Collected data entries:
● ● ● ● ●
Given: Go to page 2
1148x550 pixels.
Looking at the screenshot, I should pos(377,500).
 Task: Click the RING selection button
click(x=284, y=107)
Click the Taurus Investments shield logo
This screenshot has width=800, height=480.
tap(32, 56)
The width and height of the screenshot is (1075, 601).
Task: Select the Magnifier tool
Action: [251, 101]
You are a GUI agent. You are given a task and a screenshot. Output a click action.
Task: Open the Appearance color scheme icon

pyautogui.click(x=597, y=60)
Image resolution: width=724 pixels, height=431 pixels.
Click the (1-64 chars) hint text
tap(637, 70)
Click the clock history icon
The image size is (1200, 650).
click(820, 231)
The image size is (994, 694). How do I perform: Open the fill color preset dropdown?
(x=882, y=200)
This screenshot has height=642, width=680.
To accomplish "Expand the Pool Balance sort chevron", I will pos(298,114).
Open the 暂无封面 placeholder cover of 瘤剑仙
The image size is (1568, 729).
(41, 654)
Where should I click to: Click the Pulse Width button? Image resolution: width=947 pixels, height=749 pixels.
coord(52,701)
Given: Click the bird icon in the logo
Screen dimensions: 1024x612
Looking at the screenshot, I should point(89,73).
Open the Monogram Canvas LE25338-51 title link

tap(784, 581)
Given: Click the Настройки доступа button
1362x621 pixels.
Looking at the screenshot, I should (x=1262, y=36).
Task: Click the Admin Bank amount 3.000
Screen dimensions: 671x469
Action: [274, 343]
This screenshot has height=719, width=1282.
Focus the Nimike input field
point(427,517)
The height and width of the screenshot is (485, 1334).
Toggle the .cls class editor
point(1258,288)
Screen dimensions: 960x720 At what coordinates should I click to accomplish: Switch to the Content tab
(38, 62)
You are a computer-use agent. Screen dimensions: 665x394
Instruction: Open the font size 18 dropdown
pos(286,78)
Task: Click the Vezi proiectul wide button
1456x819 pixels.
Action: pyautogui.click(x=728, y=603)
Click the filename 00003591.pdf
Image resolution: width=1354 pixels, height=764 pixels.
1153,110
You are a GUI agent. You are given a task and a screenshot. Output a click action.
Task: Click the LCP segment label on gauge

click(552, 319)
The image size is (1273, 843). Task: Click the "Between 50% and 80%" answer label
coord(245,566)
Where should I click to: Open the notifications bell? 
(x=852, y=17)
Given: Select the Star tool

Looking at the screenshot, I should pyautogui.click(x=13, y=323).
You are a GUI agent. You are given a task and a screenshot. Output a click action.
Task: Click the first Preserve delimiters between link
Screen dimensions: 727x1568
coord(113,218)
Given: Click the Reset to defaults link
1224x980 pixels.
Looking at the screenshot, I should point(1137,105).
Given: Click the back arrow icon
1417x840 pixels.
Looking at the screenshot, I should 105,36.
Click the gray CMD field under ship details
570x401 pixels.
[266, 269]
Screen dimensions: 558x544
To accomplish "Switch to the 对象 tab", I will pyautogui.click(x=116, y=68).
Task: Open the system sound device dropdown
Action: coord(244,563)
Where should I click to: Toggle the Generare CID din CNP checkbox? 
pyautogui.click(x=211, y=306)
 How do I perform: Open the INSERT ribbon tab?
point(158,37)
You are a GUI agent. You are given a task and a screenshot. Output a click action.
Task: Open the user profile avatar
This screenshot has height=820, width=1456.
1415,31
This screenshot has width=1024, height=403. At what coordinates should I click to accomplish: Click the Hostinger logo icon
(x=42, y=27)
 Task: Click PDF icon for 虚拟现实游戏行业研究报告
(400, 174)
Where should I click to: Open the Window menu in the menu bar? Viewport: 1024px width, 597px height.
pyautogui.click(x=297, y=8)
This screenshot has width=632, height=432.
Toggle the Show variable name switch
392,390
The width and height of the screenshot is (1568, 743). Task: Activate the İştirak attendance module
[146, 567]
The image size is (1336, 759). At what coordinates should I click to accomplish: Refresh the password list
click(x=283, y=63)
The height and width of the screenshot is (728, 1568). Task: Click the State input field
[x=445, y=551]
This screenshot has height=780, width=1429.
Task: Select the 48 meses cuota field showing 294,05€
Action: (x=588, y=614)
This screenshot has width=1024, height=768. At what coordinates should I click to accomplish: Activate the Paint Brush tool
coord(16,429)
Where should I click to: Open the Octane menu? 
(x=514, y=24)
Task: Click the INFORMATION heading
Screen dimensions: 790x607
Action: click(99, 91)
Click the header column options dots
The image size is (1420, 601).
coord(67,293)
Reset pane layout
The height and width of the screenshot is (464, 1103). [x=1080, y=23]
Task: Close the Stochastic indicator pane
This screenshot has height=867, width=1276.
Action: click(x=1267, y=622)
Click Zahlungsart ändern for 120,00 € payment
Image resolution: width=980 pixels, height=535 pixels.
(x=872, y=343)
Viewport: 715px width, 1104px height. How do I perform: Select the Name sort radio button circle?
● ● ● ● ●
** Exercise requirements **
An exact, complete copy of the lines above from the one with "1417x840 pixels." through the one with "Click Zahlungsart ändern for 120,00 € payment" is the whole answer.

** Result for this exercise **
1417x840 pixels.
Looking at the screenshot, I should 105,36.
Click the gray CMD field under ship details
570x401 pixels.
[266, 269]
Screen dimensions: 558x544
To accomplish "Switch to the 对象 tab", I will pyautogui.click(x=116, y=68).
Task: Open the system sound device dropdown
Action: coord(244,563)
Where should I click to: Toggle the Generare CID din CNP checkbox? 
pyautogui.click(x=211, y=306)
 How do I perform: Open the INSERT ribbon tab?
point(158,37)
You are a GUI agent. You are given a task and a screenshot. Output a click action.
Task: Open the user profile avatar
This screenshot has height=820, width=1456.
1415,31
This screenshot has width=1024, height=403. At what coordinates should I click to accomplish: Click the Hostinger logo icon
(x=42, y=27)
 Task: Click PDF icon for 虚拟现实游戏行业研究报告
(400, 174)
Where should I click to: Open the Window menu in the menu bar? Viewport: 1024px width, 597px height.
pyautogui.click(x=297, y=8)
This screenshot has width=632, height=432.
Toggle the Show variable name switch
392,390
The width and height of the screenshot is (1568, 743). Task: Activate the İştirak attendance module
[146, 567]
The image size is (1336, 759). At what coordinates should I click to accomplish: Refresh the password list
click(x=283, y=63)
The height and width of the screenshot is (728, 1568). Task: Click the State input field
[x=445, y=551]
This screenshot has height=780, width=1429.
Task: Select the 48 meses cuota field showing 294,05€
Action: (x=588, y=614)
This screenshot has width=1024, height=768. At what coordinates should I click to accomplish: Activate the Paint Brush tool
coord(16,429)
Where should I click to: Open the Octane menu? 
(x=514, y=24)
Task: Click the INFORMATION heading
Screen dimensions: 790x607
Action: click(99, 91)
Click the header column options dots
The image size is (1420, 601).
coord(67,293)
Reset pane layout
The height and width of the screenshot is (464, 1103). [x=1080, y=23]
Task: Close the Stochastic indicator pane
This screenshot has height=867, width=1276.
Action: click(x=1267, y=622)
Click Zahlungsart ändern for 120,00 € payment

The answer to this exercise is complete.